Le député La République en marche auteur de ce rapport qui préconise un doublement des heures de français et une réduction des délais pour travailler, a invité mardi les Français à oeuvrer à une meilleure intégration et estimé que le projet de loi ne remettait en cause ni le droit d'asile, ni la "tradition française" d'accueil.

"Je salue tous les Français qui s'engagent, et notamment ceux qui aujourd'hui dans la vallée de la Roya vont regarder si des jeunes ou moins jeunes sont dans une grande difficulté, une grande détresse", a dit Aurélien Taché sur France Inter.

Il a estimé par ailleurs que le "délit de solidarité" - terme utilisé par les associations pour désigner les condamnations visant des Français qui aident les migrants en situation illégale - était "en grande partie abrogé".

CONTRE-FEU HUMANISTE

"Peut-être qu'Aurélien Taché est sincère vu le passé qui est le sien, à gauche dans des cabinets plutôt sensibles à ces questions", a estimé sur LCP le député La France insoumise de Seine-Saint-Denis Eric Coquerel.

"Mais, il faut l'appeler tel qu'il est, c'est un contre-feu, c'est une caution humaniste qui ne changera en réalité rien par rapport à la dureté de ce qui se prépare", a-t-il jugé.

Le ministre de l'Intérieur a salué mardi "l'énorme travail accompli" par le député mais a paru estimer que la question du travail des demandeurs d'asile serait réglée spontanément par la réduction des délais d'instruction prévue par le projet de loi.

"L'examen de l'asile devra être réalisé en six mois (contre onze mois en moyenne aujourd'hui, ndlr) et donc dès ce moment, la personne qui verra sa situation régularisée sera en mesure d'exercer une activité et de trouver un emploi", a-t-il dit.

Des élus LaRem, échaudés pour certains par la circulaire de décembre et l'adoption en l'état jeudi dernier d'une proposition de loi sur la rétention des étrangers durcie par le Sénat, récusent l'idée d'une majorité aux ordres du Premier ministre.

Matthieu Orphelin, député LaRem du Maine-et-Loire proche de Nicolas Hulot, assure mardi que le travail parlementaire "va permettre de continuer à rééquilibrer le texte".

OPPOSITION UNANIME SUR LE TERRAIN

Tout en notant une inflexion du gouvernement sur la notion de pays tiers, supprimée, et les droits des étrangers malades, il juge défavorablement l'allongement de la durée maximale de rétention de 45 à 90 jours contenu dans le texte, un sujet déjà soulevé la semaine dernière par des députés LaRem à l'occasion de visites de centres de rétention administrative.

Il demande en outre de fixer le délai maximal de recours de la décision d'asile à 21 jours, contre 15 souhaités par le gouvernement.

La Cimade, une des principales associations d'aide aux migrants qui avait participé en janvier à des consultations au gouvernement, condamne pour sa part un "texte dangereux".

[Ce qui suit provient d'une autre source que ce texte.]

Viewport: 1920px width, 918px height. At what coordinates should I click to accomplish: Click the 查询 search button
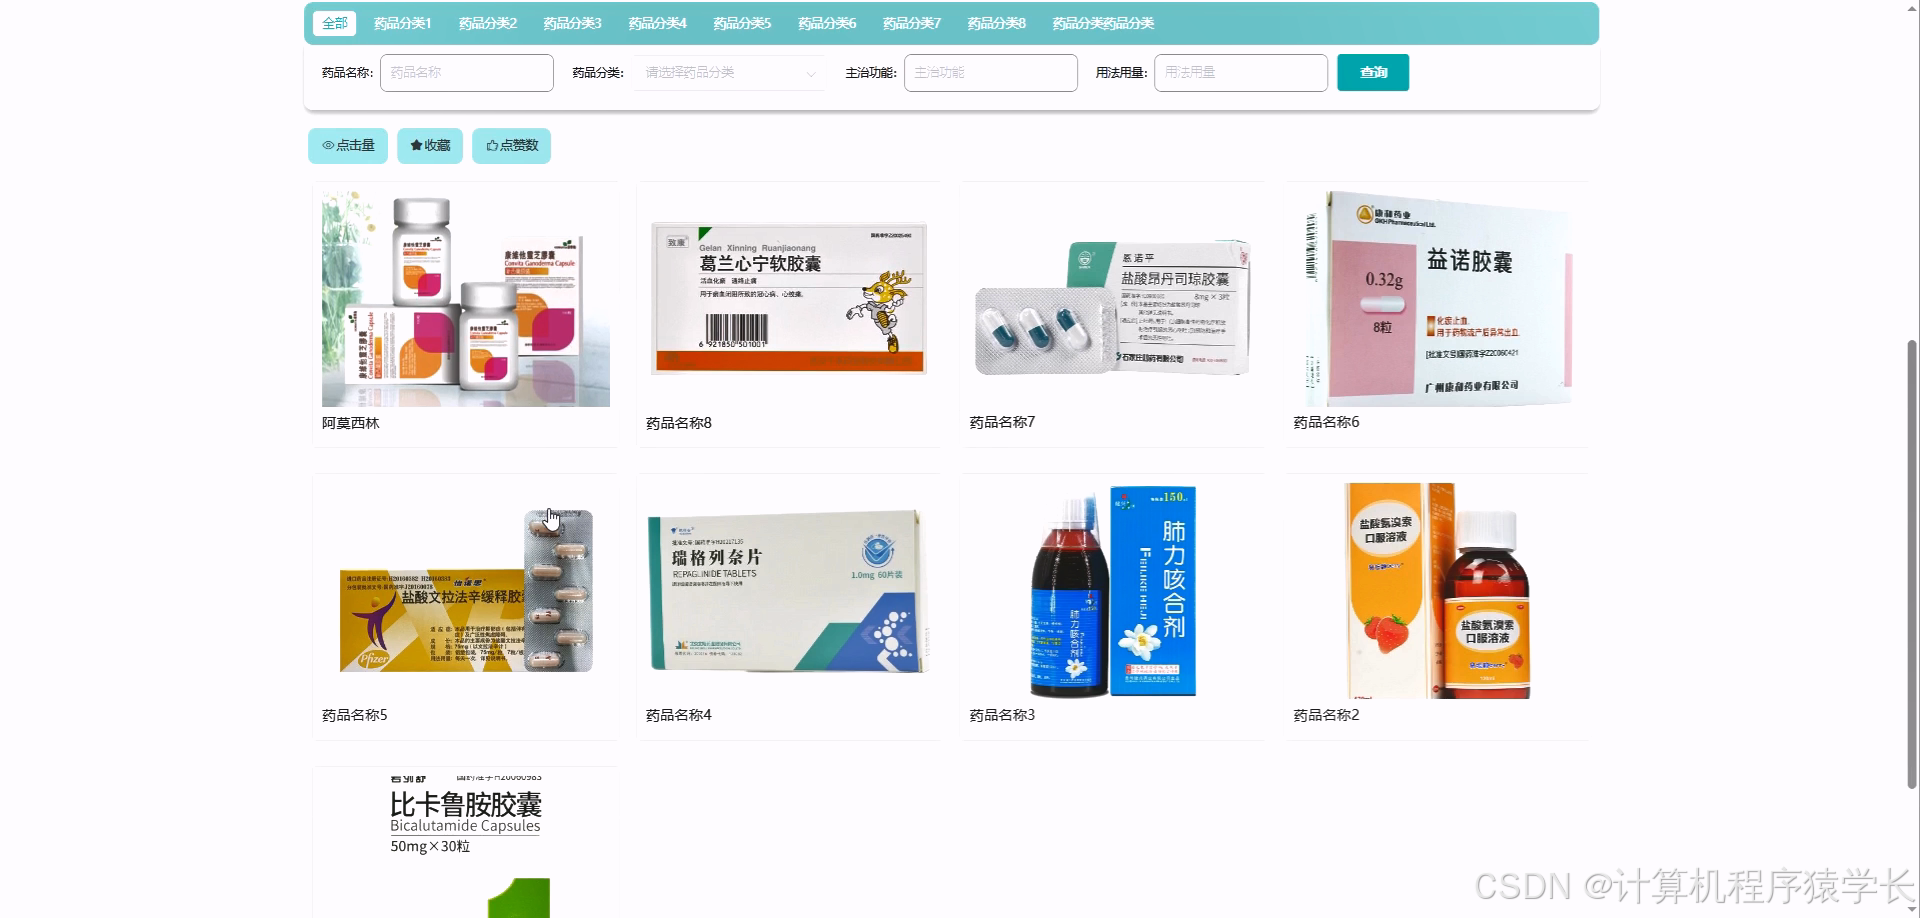click(1372, 72)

"Ce texte, rédigé par le ministère de l'intérieur sans consultation réelle des acteurs associatifs de terrain, représente une chute vertigineuse des droits des personnes réfugiées et migrantes en France", déclare Jean-Claude Mas, secrétaire général, réclamant le retrait du projet de loi.

La Cour nationale du droit d'asile - dépendant du Conseil d'Etat et chargée d'examiner les recours contre les décisions de l'Ofpra - est entrée mardi dans son huitième jour de grève contre la "politique du chiffre" qui régirait le projet de loi.

L'Office français de protection des réfugiés et apatrides (Ofpra) lui a emboîté le pas mardi et annoncé une journée de grève soutenue par les syndicats Asyl et CGT-Ofpra mercredi.

A Paris, un rassemblement des acteurs de l'asile (CNDA, Ofpra, avocats des droits des étrangers, associations) est prévu devant le Conseil d'Etat mercredi à 11h30.